#### What you are asked to do
Retype the material that follows exactly, limited to the lines from the one with "Where should I click to: Expand" through the one with "Viewport: 414px width, 208px height.", and keep out all pictures.

#### Materials provided

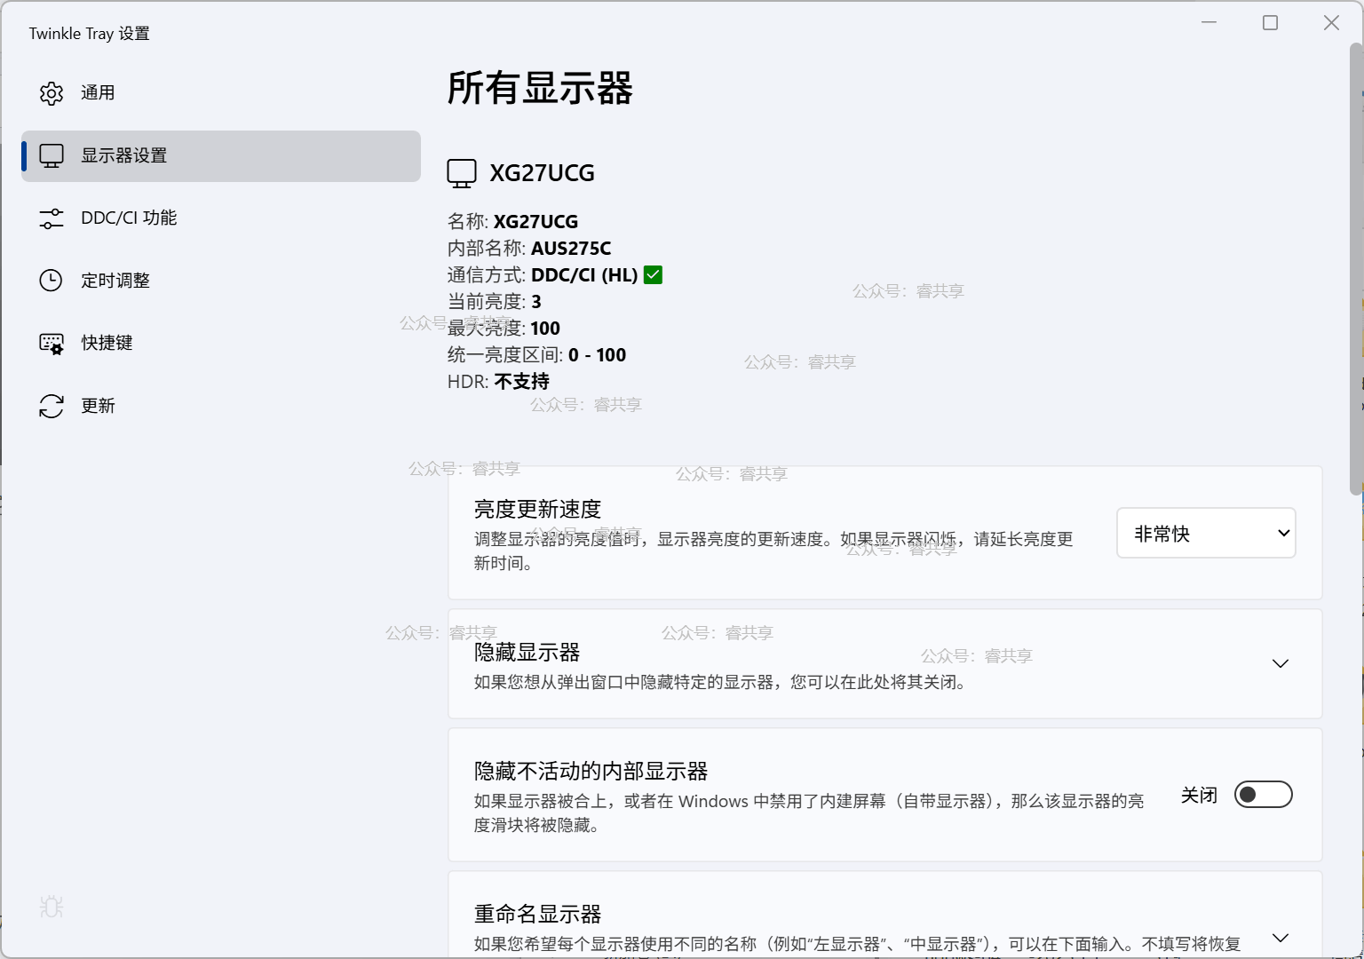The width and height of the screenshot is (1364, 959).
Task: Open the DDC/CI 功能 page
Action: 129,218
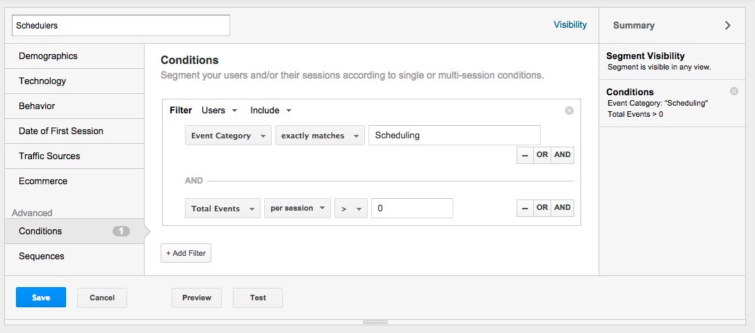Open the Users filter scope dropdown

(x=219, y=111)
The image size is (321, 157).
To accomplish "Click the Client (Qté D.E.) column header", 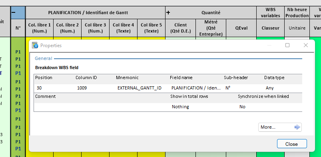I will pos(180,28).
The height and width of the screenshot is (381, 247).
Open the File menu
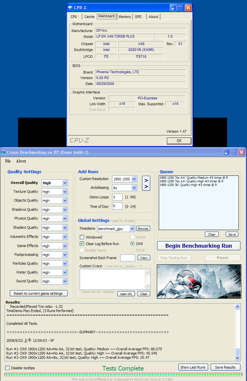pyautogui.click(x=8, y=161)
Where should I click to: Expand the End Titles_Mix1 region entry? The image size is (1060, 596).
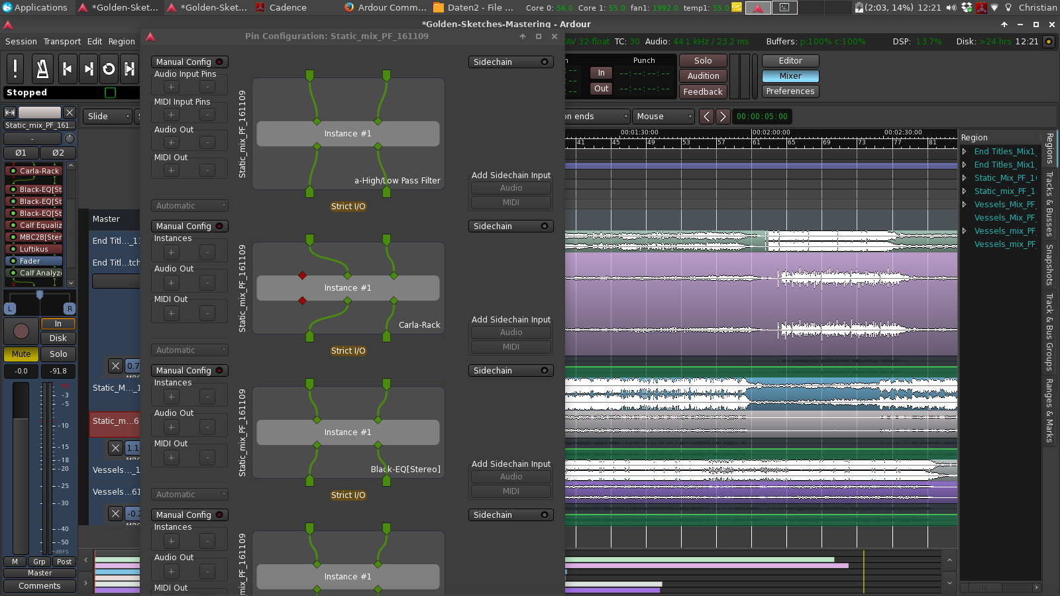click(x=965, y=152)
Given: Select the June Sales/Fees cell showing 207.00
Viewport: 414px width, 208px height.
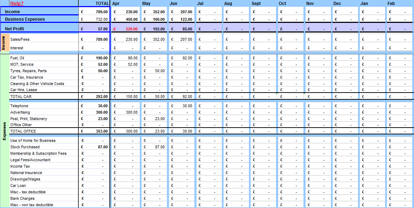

==

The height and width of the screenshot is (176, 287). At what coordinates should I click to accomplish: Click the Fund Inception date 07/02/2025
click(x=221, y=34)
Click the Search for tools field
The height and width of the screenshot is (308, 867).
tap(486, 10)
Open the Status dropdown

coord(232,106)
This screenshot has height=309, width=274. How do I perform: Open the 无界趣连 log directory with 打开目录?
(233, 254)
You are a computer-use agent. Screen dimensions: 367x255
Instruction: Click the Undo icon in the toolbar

--

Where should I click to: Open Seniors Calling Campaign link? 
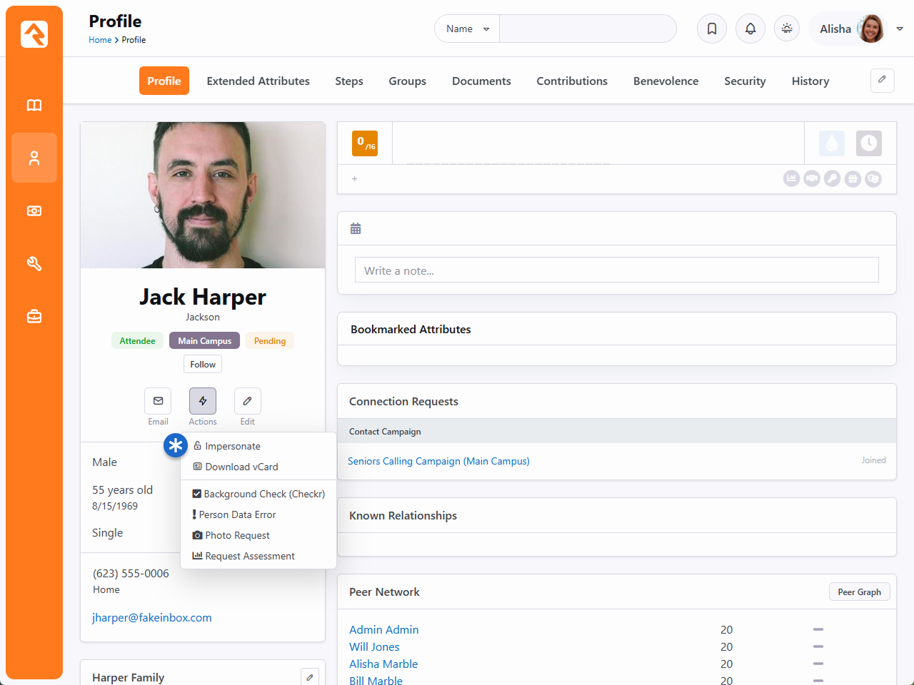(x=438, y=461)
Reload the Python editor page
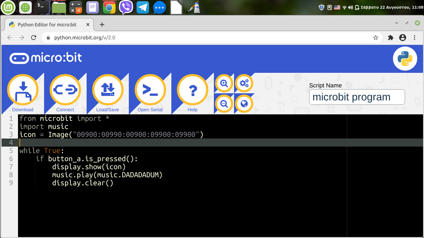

#### Finished exercise
Where should I click to: Expand the End Titles_Mix1 region entry? The image size is (1060, 596).
click(x=965, y=152)
Given: Select the June Sales/Fees cell showing 207.00
Viewport: 414px width, 208px height.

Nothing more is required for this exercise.